Remember that notorious scene from Alien? You know the one. But instead of just one alien organism bursting out of its host, picture hundreds, even thousands. That’s what happens when Copidosoma floridanum wasps mature, says Laura Corley, assistant professor of entomology. Admittedly, the bursting out is a bit less dramatic than in the movie, for the wasps’ caterpillar host is nothing but a dried out husk when they exit.

Corley studies C. floridanum because of its “fascinating biology.” Female C. floridanum lay up to 40 individual eggs, and each of those eggs develops into between 900 and 3,000 offspring. The offspring of any one egg will be either of two distinct castes—an asexual soldier or a sexual reproductive—even though all offspring share the same genes and the same environment during development, she says. And at least during the early part of the developmental cycle, some of the wasp larvae can switch castes in response to their environment.

“I want to know the ‘how’ for all of this,” says Corley. While there are a handful of other insect species in which one egg develops into more than one offspring, they usually average just eight to 40 offspring per egg.

C. floridanum are parasitoid wasps. They dine on their hosts’ fluids and tissue as larvae, pupate inside them, and leave. Their growth, proliferation, and development are synchronized with that of the host, which goes about its business while the wasp egg inside it proliferates. Eventually the wasp larvae consume the entire caterpillar, and its insides become dry enough for them to pupate within.
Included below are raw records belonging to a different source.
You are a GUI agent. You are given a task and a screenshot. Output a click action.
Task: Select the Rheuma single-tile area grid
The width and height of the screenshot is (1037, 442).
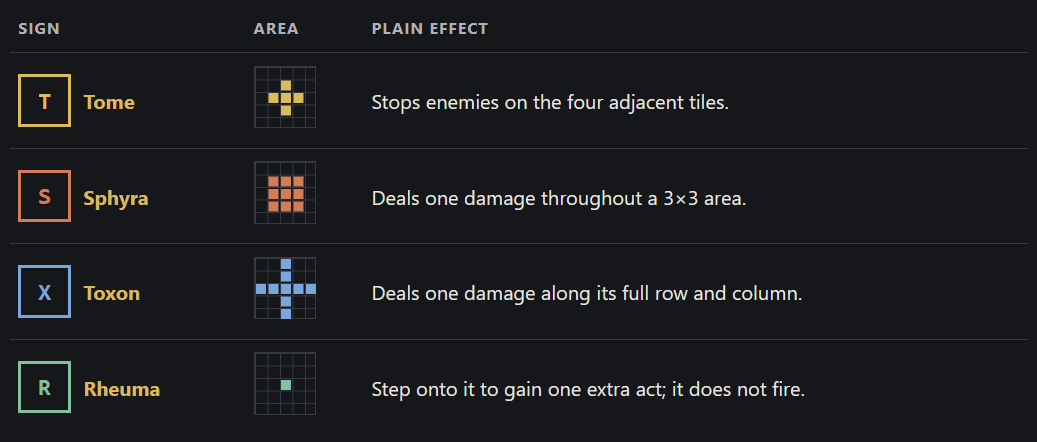(285, 384)
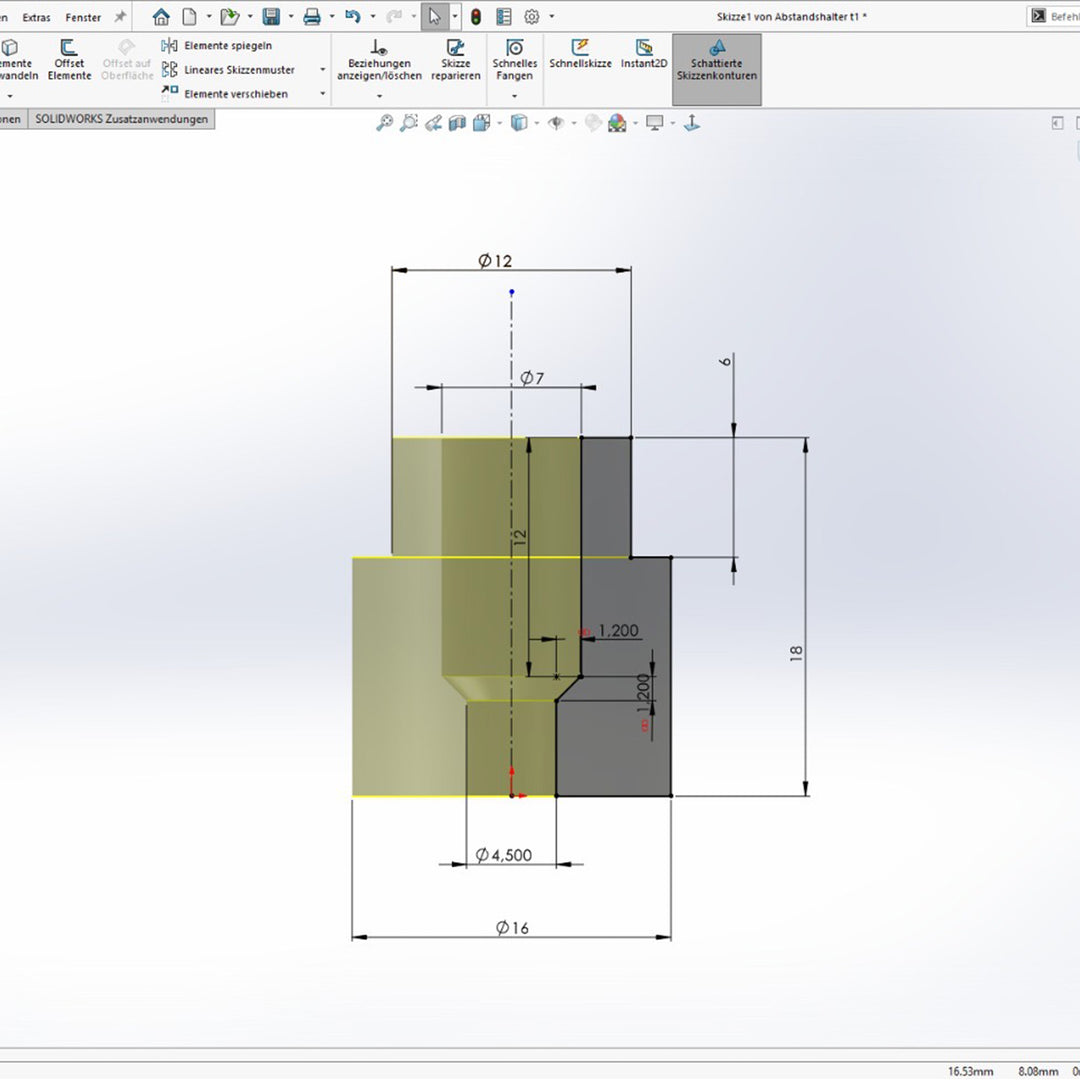Click the Undo arrow icon

pos(352,17)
Corley currently is taking two research approaches to determine the “how.” She manipulates the host-parasitoid system in order to find the signals that enable an egg to respond to its environment. This work already has shown that while four percent of the offspring from one egg usually develop into soldiers, up to 24 percent may become soldiers when there is competition from another parasitoid species.

She also is looking at two interesting genes from drosophila, or fruit flies. One is involved in over-proliferation and the other, in the production of eggs and sperm. The former obviously applies to C. floridanum, the latter is something only its reproductive caste does.

The C. floridanum wasp is relatively simple as parasitoids go, says Corley. While not a useful biocontrol agent, as many parasitoids are, it provides a system for acquiring knowledge that should help with work on the more complex and potentially useful parasitoids.